Klink: Right. So what you’re saying then is basically that, for you, there’s no…there’s nothing about being a fan that requires that you do something in an amateurish way, that if you happen to be a professional at this thing you can still do it as a fan as well. There’s no contradiction there.
Burnett: No, because by definition the movie that we’re making cannot make money. It can’t generate any revenue. We’re putting it up on YouTube for free. There are no residuals. If you’re a writer or an actor on a TV show, you can make money for years form your work. There’s no money to be made, there’s no back end on this at all, and I’m certainly not getting paid my rate as an editor or anything like that. I just did it cause it was cool! I mean ultimately everybody was working on the Axanar project because it was gonna be cool.
Minkel: But I think that the discussion of fan labor being a privilege in itself obviously—
Minkel: Is an under-discussed thing. People are like fanfiction’s free, fan art’s free, bla bla, but also you spent a lot of time. You have that luxury of time. But I don’t even think it’s necessarily that bifurcated in the sense of like, I have friends who’ll be like “I don’t have time to write fanfiction.” And I’m like, you just told me you spent all weekend watching that show on Netflix! [FK laughs] Sat there for literally twelve hours and you’re like, tweetin’ about how you made soup and you’re watching a show for 12 hours. You could have been writing fanfiction that entire time. So I just get a little frustrated with the idea that, like, it’s some sort of extravagance to devote your leisure time to creating stuff or consuming fan stuff.

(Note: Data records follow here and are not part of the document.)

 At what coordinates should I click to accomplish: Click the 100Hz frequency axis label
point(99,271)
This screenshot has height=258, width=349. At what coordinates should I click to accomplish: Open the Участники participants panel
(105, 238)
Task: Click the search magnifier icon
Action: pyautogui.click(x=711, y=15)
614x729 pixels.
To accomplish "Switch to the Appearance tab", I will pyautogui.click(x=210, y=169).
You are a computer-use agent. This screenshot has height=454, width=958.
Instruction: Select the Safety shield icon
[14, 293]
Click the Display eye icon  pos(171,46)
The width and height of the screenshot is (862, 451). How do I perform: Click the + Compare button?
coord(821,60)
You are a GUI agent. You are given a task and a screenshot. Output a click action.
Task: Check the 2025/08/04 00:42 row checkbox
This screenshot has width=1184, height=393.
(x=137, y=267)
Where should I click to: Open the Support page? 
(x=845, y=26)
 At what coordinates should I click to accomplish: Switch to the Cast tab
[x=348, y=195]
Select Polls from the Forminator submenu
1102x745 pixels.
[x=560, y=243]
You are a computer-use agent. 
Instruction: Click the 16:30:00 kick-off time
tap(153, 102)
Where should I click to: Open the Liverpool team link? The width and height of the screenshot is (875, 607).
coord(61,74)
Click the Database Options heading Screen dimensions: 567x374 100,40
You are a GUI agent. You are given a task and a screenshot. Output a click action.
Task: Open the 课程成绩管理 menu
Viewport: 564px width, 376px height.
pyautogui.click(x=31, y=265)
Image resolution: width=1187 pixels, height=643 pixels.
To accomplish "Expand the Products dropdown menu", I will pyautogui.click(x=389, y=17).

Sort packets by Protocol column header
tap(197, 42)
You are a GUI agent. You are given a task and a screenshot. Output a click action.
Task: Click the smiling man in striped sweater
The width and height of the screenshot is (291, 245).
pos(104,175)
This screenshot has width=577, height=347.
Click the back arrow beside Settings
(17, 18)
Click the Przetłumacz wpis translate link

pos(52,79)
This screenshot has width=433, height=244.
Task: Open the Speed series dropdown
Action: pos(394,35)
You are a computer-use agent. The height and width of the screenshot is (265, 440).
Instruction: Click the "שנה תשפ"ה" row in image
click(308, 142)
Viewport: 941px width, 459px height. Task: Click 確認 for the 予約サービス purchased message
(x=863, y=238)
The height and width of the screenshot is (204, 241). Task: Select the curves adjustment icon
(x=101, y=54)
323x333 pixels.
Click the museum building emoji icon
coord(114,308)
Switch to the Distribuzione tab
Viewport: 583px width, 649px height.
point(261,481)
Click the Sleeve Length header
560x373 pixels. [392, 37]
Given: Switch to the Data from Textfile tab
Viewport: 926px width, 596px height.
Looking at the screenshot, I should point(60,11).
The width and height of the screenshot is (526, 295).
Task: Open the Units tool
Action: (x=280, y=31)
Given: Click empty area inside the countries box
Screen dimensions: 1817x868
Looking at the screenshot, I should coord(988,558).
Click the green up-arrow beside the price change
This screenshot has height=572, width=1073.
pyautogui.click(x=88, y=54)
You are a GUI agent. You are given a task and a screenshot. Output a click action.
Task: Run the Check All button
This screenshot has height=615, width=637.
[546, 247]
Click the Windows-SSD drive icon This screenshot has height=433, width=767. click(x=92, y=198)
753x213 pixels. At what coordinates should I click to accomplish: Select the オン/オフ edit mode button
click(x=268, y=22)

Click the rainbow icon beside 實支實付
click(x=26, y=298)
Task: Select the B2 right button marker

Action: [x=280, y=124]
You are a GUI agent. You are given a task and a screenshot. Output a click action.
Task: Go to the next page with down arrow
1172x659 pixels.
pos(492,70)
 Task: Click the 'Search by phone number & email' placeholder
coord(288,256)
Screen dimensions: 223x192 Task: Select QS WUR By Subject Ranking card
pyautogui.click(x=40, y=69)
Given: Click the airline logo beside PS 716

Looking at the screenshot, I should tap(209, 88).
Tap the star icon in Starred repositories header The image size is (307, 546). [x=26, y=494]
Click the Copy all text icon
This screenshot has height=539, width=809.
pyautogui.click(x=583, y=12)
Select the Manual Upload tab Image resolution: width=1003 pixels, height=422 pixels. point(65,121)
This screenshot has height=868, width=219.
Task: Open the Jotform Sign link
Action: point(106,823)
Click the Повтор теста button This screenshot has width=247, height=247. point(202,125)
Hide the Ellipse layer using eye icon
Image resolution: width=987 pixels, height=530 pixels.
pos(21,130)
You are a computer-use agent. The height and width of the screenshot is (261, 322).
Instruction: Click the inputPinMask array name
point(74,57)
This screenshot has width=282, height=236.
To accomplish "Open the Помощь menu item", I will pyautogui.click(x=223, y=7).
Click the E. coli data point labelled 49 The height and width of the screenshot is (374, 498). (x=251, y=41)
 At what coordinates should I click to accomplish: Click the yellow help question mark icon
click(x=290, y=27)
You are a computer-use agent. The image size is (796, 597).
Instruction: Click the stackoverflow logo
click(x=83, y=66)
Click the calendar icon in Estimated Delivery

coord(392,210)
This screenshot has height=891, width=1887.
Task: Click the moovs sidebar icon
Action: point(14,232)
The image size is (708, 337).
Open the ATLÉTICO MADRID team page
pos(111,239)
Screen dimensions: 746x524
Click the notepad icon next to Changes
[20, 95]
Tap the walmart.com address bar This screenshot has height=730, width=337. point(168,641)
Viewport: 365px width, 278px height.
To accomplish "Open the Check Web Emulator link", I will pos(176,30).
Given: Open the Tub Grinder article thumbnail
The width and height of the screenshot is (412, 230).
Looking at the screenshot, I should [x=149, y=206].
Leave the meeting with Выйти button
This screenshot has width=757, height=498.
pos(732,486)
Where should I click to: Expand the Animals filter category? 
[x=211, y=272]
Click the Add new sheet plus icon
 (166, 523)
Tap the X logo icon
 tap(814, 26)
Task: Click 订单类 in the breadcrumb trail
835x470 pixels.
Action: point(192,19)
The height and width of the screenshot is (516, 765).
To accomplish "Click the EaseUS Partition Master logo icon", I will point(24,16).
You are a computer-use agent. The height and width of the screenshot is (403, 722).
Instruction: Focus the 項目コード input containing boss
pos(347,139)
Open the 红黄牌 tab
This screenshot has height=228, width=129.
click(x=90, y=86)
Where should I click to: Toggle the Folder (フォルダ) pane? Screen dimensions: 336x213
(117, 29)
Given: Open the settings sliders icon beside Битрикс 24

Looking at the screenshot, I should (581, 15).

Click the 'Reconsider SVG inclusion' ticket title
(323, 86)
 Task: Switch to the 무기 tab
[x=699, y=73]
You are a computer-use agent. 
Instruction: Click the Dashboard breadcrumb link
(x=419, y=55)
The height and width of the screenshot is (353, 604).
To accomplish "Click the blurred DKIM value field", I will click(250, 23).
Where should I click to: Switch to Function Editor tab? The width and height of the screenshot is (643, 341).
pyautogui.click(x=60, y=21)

Burnett: Yeah. Star Trek fans do not matter to Paramount because they already have us. We’re already gonna buy what it is they’re selling. We’re gonna show up the first day. But the problem is there’s only a finite number of fans for anything, and unfortunately what they need is to break out beyond the fan base to make money. They wanna get a four-quadrant movie, they want Star Wars numbers. Or Marvel Cinematic Universe numbers. You know? They want everybody to go see these things. And the thing about Star Trek was, it’s always been niche. It’s never going to be mainstream. Because at the end of the day Star Trek is about people that are excellent doing amazing things that require science, require intelligence, require you to be the best you can be, it only appeals to a certain cross-section of people. That’s why Star Trek was a fringe thing: it’s always been a fringe thing. It’s never gonna be mainstream like Star Wars. When you use the words, “are you telling me a fan film raised 1.5 million dollars?” that’s all they hear. Somebody raised a million dollars, a million and a half dollars, on their name. What they own. That’s all they’re thinking about. And they’re like “we have to go quash these people.”